The whole town has gathered outside of Riverdale Junior High School (interesting place for a statue), and a group of men are using a pulley system with a rope to hoist the statue onto the pedastal while Mr. Weatherbee makes the speech.  Oh, you know there's going to be trouble when Weatherbee is on the stage.

And trouble starts almost immediately when the men have trouble lifting the statue.  It's too heavy for their pulley, and when the men slip and the statue begins to fall, the crowd gasps. 



But take a look at the statue's rope.  It should be obvious what the problem is.  The rope is too loose!  Gee, I wonder if there's a way we could make the rope tighter...I wonder...



Wait?  Where's Archie going?  Why is he grabbing a hose?  Why is Weatherbee screaming at him to stop?

Oh, I get it!  Archie has decided to spray Mr. Weatherbee with the hose because he knows that every time Mr. Weatherbee has a speech, something goes wrong.  No speech, nothing goes wrong.

Or maybe Archie's remembering what happened at the garden a few days ago...about how if he sprays a rope with water, it automatically tightens.  I don't know what material this rope is made of, but it's clear that if it worked on Archie's little rope, surely it'd work on one a hundred feet longer.



Archie aims the hose at the statue - specifically the part where the rope's knot it.  And instantly the rope shrinks enough for the men to pull the statue onto the pedastal.  Nice job, Archie, even though in real life it would be impossible to get results that instant.

Now that everyone has dried off, and the statue is safe, it's time for MS. Grundy to announce the winner of the citizenship award, and given what just happened, and how he saved the statue from being smashed (not to mention saved dozens of people from getting killed from the impact), it would be cruel not to give Archie the award, wouldn't it?
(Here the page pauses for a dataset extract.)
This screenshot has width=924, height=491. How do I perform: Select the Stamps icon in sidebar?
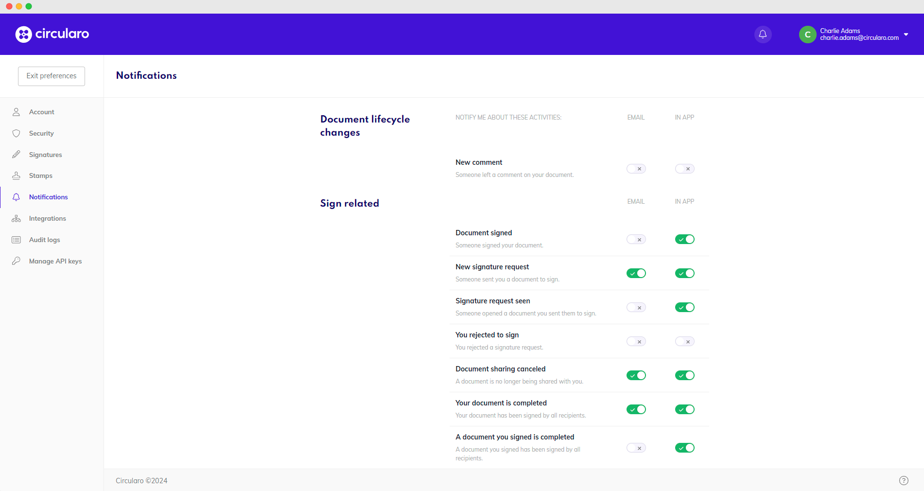pos(16,175)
And, after Archie sprays himself in the face (watch that foot with the hose, Archie), he runs up on stage to accept the award...



...only to trip over the microphone.



And as this episode ends, we get the classic "That's Our Archie" shot!

Okay, so scientific discrepancies aside, this was a great episode - far better than the last one.  It had warmth, it really promoted doing good in your community, and it showed that hard work, determination, and never giving up on yourself always wins in the end.

But seriously...Loose Lips Stops Slips?  Shouldn't it be Tight Lips Stops Slips?  Or Loose Lips Sink Statues?  Or The Rope Episode?  Anything would have been better!  But, hey...if the only thing I can complain about is the title, then I have to call it a success.